The silhouette of American naval power just got a silent, stealthy update with a hypersonic edge. The USS Zumwalt, once a controversial next-generation destroyer built for shore bombardment, has successfully returned to sea as the U.S. Navy’s first surface vessel purpose-built for launching hypersonic missiles. This milestone, confirmed by builder Huntington Ingalls Industries (HII), validates a radical and costly conversion aimed at countering advanced peer adversaries like China and Russia.
So, what exactly changed aboard the Zumwalt? The most visible alteration is the complete removal of the ship’s twin 155 mm Advanced Gun Systems (AGS), the very weapons that defined its original mission. In their place, as reported by Naval News, the ship has been fitted with large-diameter vertical launch cells specifically designed for the Conventional Prompt Strike (CPS) hypersonic system. This transformation, which required moving the massive ship onto land at the Pascagoula, Mississippi shipyard for major structural work, fundamentally redefines its role in the fleet.

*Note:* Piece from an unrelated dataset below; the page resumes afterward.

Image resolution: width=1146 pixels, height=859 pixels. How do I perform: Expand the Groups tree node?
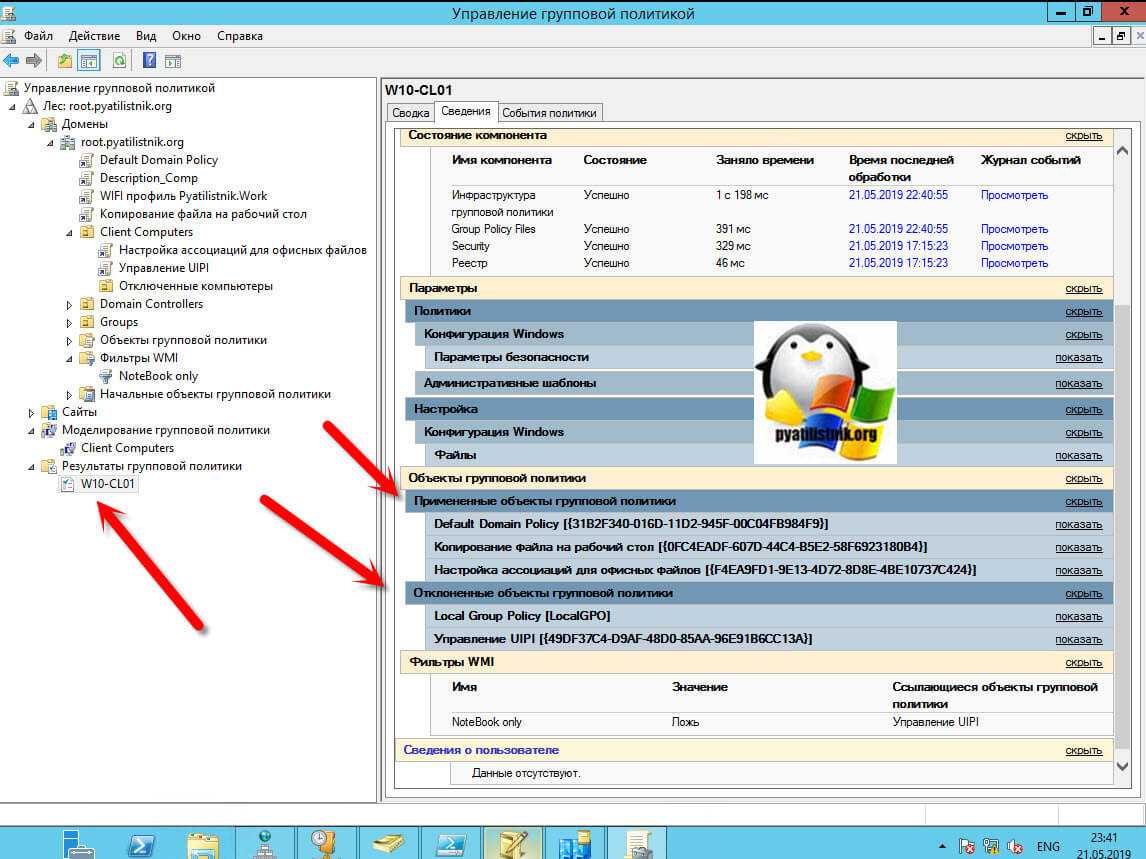(70, 322)
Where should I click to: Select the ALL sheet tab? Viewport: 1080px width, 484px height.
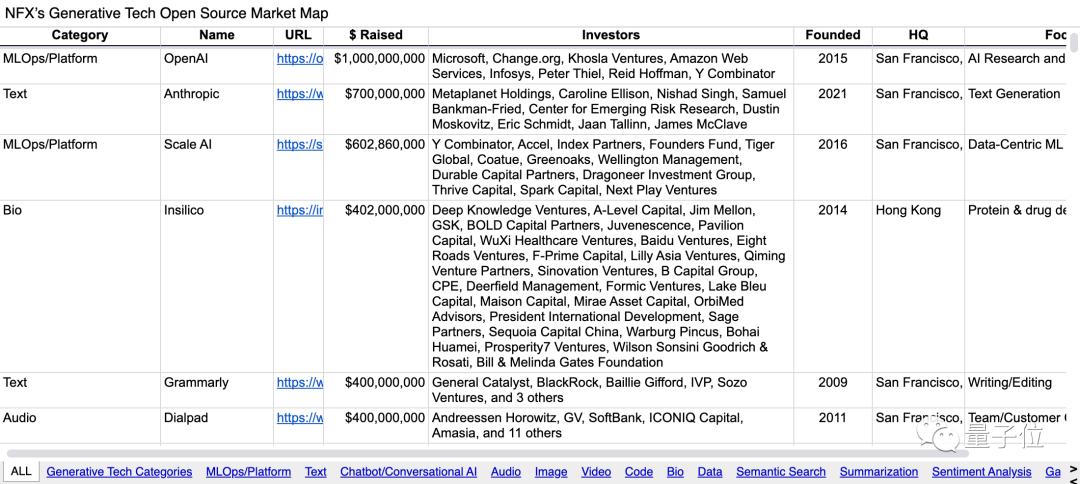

The Conventional Prompt Strike (CPS) system is a game-changer. It employs a rocket booster to launch a hypersonic glide body that can travel at speeds exceeding Mach 5, maneuvering at those incredible velocities to defeat existing air defense systems. This capability provides the Navy with the ability to hit heavily defended, time-sensitive targets from thousands of kilometers away with minimal warning. As noted in Naval News reporting, while the exact number of missiles aboard is classified, the large size of the CPS rounds means the Zumwalt will carry a limited magazine, emphasizing quality of firepower over quantity.
The choice of the Zumwalt-class hull for this mission is no accident. Its unique Integrated Electric Propulsion system provides the tremendous power needed for future energy-intensive weapons, like lasers or railguns. More importantly, its tumblehome hull design and composite materials give it a drastically reduced radar cross-section, making it one of the stealthiest surface combatants afloat. This survivability is crucial for a platform intended to operate forward in contested environments, acting as a mobile, persistent launch node that is difficult for an enemy to find and target.
The completion of builder’s trials is just the first step. The ship must now undergo further combat systems testing and workups before it is declared operational. The Navy’s plan is to field a trio of these hypersonic arsenals ships, with the USS Michael Monsoor (DDG 1001) and the USS Lyndon B. Johnson (DDG 1002) scheduled to receive identical modifications. This distributes a potent, conventional deterrent capability across multiple stealthy platforms.
The strategic implications are profound. A CPS-armed Zumwalt can leverage its stealth and maritime maneuver to complicate an adversary’s defensive planning, creating uncertainty about the origin of a rapid, unstoppable strike. It represents a shift from the Zumwalt’s failed gun-centric past to a future-focused role that directly addresses the Pentagon’s top priority: deploying long-range, high-speed conventional strike capabilities to deter conflict or prevail in one. The “silent hunter” has been reborn as the “hypersonic spearhead.”